> _STATED TASK_:
Report every line of the data below that contains the string "checkbox", treating uppercase and lowercase letters as different.

# DATA FOR THIS TASK start

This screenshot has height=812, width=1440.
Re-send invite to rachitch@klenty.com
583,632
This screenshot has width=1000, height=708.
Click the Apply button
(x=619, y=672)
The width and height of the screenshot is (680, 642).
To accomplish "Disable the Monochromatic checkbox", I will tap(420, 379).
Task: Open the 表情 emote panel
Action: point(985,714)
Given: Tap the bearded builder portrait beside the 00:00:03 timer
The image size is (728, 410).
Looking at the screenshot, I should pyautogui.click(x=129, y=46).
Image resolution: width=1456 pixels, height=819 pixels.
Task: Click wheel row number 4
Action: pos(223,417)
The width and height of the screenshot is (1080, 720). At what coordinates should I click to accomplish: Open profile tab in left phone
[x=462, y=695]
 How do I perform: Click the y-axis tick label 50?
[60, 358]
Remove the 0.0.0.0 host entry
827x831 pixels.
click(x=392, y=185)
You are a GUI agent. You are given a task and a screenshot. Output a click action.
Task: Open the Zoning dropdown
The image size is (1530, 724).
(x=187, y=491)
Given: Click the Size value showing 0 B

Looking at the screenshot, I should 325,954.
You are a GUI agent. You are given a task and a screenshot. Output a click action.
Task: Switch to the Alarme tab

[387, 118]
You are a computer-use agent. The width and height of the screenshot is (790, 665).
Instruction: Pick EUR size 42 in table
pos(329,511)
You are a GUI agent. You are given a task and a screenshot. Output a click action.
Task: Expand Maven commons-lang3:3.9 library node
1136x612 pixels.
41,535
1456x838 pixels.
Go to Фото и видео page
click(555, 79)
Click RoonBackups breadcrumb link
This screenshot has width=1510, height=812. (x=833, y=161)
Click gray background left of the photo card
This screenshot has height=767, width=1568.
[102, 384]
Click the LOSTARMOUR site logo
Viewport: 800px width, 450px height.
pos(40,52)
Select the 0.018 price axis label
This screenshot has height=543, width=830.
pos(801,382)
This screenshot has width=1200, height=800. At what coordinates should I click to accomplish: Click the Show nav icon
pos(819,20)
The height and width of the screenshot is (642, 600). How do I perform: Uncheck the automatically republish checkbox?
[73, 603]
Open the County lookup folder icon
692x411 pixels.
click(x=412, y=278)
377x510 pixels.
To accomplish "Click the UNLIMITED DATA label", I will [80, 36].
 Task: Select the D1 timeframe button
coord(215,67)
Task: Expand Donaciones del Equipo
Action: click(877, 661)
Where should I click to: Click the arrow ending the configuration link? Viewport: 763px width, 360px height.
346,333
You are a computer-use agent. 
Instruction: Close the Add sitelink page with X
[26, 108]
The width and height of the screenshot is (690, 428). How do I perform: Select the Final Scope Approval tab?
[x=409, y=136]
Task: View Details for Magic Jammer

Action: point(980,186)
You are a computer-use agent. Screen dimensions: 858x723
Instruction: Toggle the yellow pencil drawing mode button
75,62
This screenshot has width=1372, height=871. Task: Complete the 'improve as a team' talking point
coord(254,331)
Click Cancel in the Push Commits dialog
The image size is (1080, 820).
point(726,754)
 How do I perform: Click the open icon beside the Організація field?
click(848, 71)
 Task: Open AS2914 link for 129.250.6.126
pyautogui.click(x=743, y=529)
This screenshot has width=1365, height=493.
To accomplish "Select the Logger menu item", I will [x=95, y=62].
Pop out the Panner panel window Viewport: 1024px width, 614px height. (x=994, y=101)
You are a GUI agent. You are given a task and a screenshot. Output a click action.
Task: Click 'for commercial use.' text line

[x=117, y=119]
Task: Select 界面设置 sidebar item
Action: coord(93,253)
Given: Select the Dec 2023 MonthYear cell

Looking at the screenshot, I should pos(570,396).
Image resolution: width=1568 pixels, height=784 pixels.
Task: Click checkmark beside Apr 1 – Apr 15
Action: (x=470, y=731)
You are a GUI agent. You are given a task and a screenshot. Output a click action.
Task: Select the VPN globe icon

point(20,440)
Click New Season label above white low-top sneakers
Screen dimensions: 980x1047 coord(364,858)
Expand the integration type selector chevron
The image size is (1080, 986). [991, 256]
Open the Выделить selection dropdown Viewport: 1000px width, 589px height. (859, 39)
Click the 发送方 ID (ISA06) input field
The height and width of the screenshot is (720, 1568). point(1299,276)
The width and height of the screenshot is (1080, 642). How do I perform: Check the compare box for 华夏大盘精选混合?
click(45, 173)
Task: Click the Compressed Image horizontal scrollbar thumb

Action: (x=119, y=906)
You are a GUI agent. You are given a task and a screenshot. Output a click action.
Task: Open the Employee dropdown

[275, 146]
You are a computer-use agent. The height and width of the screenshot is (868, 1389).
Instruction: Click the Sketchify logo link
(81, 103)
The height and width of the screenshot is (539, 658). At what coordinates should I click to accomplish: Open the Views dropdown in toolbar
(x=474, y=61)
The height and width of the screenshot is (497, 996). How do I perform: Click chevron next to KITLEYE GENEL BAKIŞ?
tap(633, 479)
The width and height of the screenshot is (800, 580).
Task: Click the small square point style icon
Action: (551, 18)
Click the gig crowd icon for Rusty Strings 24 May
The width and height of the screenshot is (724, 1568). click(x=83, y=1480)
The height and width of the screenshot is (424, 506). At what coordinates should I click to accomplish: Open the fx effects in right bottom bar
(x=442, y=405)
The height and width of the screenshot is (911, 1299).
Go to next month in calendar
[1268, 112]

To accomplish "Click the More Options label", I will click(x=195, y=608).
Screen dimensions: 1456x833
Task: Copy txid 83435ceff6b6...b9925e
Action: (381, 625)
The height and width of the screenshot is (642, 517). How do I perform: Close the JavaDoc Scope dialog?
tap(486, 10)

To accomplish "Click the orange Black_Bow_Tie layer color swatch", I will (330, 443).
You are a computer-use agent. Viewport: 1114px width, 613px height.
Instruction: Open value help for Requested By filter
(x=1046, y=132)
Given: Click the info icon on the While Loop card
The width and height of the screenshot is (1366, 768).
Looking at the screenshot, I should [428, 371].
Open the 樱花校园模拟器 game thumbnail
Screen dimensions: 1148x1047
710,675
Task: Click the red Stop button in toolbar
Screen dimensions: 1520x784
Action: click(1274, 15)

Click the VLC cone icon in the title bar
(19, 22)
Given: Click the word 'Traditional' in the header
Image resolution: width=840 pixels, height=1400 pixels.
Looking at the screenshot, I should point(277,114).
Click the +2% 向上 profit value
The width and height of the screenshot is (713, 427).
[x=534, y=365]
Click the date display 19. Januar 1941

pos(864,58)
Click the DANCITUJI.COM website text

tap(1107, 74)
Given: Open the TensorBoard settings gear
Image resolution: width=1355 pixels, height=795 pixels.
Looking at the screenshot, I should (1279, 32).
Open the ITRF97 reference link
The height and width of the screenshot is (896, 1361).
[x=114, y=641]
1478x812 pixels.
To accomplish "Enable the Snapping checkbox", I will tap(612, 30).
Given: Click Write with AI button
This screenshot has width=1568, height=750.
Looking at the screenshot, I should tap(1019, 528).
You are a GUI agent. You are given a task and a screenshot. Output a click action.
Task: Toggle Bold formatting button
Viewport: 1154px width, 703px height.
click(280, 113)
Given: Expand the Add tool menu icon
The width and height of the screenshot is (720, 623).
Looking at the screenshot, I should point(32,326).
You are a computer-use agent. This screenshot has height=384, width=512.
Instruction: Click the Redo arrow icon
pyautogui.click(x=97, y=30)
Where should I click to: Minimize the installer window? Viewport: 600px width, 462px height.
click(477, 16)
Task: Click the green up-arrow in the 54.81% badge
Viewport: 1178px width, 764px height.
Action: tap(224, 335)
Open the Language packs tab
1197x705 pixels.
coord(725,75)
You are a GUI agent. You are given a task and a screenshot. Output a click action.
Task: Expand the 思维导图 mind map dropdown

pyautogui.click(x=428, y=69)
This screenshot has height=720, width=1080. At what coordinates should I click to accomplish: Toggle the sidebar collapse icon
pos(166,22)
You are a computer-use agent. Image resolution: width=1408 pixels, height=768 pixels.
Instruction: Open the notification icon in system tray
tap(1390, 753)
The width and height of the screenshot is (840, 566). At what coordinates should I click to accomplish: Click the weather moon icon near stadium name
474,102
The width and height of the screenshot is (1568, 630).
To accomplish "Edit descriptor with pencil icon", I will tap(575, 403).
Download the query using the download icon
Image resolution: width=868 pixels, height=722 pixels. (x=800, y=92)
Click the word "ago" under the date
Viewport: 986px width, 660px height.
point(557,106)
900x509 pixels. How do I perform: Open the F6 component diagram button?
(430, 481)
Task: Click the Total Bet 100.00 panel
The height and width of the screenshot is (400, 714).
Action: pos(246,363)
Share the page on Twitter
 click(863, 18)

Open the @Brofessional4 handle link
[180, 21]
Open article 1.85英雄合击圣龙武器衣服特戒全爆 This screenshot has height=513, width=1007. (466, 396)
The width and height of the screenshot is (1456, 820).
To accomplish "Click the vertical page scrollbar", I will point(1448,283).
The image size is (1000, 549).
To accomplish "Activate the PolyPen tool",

# DATA FOR THIS TASK end

> _EXERCISE RESULT_:
To accomplish "Disable the Monochromatic checkbox", I will tap(420, 379).
The height and width of the screenshot is (642, 600). How do I perform: Uncheck the automatically republish checkbox?
To accomplish "Enable the Snapping checkbox", I will tap(612, 30).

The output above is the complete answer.